Have the two of you gone to marriage counseling yet? I don't think counseling will help an immature man-boy, but it is worth a try.

Can you move back home with your parents?


----------



## NobodySpecial (Nov 22, 2013)

If you think a divorce is all that will affect your child for life, you are quite mistaken. What is the model of adulthood and maturity and family do you want to model and be modeled for your child? You are so young! Your whole life is ahead of you. And really, your baby is small and won't remember a thing from this time.

See if you can get him into marriage counseling. But... I hope I am not offending you, the timing makes it look like you married because you got pregnant. Does that maybe indicate he does not care much to be married?


----------



## uhtred (Jun 22, 2016)

While it sounds like your husband is not doing his part, soon after having a baby is not the best time to make major life decisions / changes. Everything is in flux now, but might settle out better in a year.


----------



## NobodySpecial (Nov 22, 2013)

uhtred said:


> While it sounds like your husband is not doing his part, soon after having a baby is not the best time to make major life decisions / changes. Everything is in flux now, but might settle out better in a year.

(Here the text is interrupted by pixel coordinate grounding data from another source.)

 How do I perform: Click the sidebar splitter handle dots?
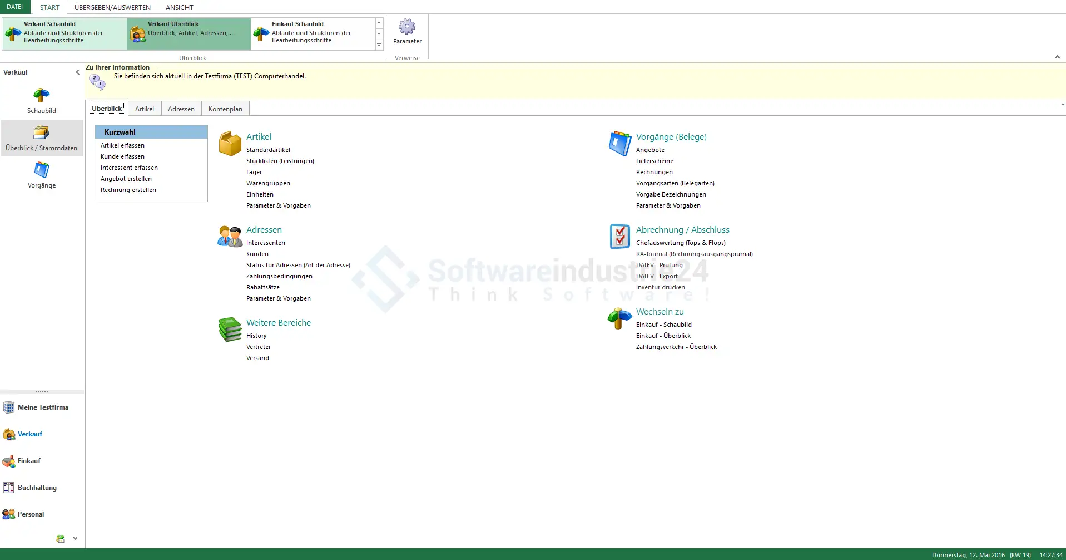[x=42, y=392]
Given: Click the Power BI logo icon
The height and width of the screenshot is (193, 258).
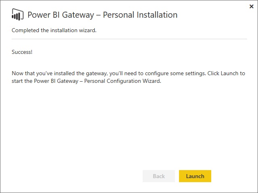Looking at the screenshot, I should [x=18, y=15].
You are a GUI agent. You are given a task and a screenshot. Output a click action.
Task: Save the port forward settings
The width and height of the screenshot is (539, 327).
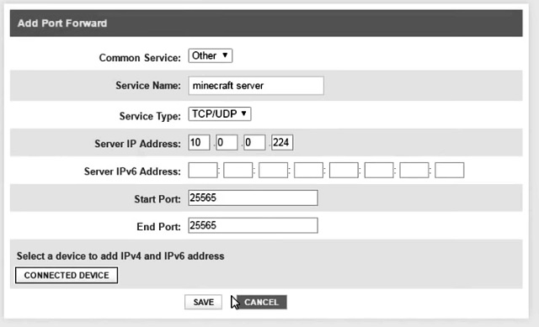coord(203,302)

That is a looooooonnnnngggg year if you are the only one hauling the load. I can't get with this advice.


----------



## personofinterest (Apr 6, 2018)

NobodySpecial said:


> uhtred said:
> 
> 
> > While it sounds like your husband is not doing his part, soon after having a baby is not the best time to make major life decisions / changes. Everything is in flux now, but might settle out better in a year.
> ...


Me either.


----------



## uhtred (Jun 22, 2016)

Yes. OTOH she has a 7-week old. I can't imagine it will make her life any easier to try to go through divorce / separation / breakup, find a new place to live etc, while caring for a young infant. If it were practical for her to leave earlier, I'd support it, but an infant makes it extremely difficult. If she is wealthy enough to hand off a lot of the work it might be OK.







NobodySpecial said:


> That is a looooooonnnnngggg year if you are the only one hauling the load. I can't get with this advice.


----------



## NobodySpecial (Nov 22, 2013)

uhtred said:


> Yes. OTOH she has a 7-week old. I can't imagine it will make her life any easier to try to go through divorce / separation / breakup, find a new place to live etc, while caring for a young infant. * If it were practical* for her to leave earlier, I'd support it, but an infant makes it extremely difficult. If she is wealthy enough to hand off a lot of the work it might be OK.


I think more information about the details would make sense before coming to that conclusion.


----------



## Mickeya1111 (Apr 30, 2019)

NobodySpecial said:


> If you think a divorce is all that will affect your child for life, you are quite mistaken. What is the model of adulthood and maturity and family do you want to model and be modeled for your child? You are so young! Your whole life is ahead of you. And really, your baby is small and won't remember a thing from this time.
> 
> See if you can get him into marriage counseling. But... I hope I am not offending you, the timing makes it look like you married because you got pregnant. Does that maybe indicate he does not care much to be married?


We were engaged a year and a half before we got married but we did get married sooner after I found out I was pregnant


----------



## BigToe (Jun 2, 2011)

Easy...there's a lot going on in your life right now, just calm down a bit. First, you've got two babies on your hands, one of them being 21 years old which is going to be a whole lot more to handle than your 7 week old. But that doesn't mean a divorce is imminently necessary.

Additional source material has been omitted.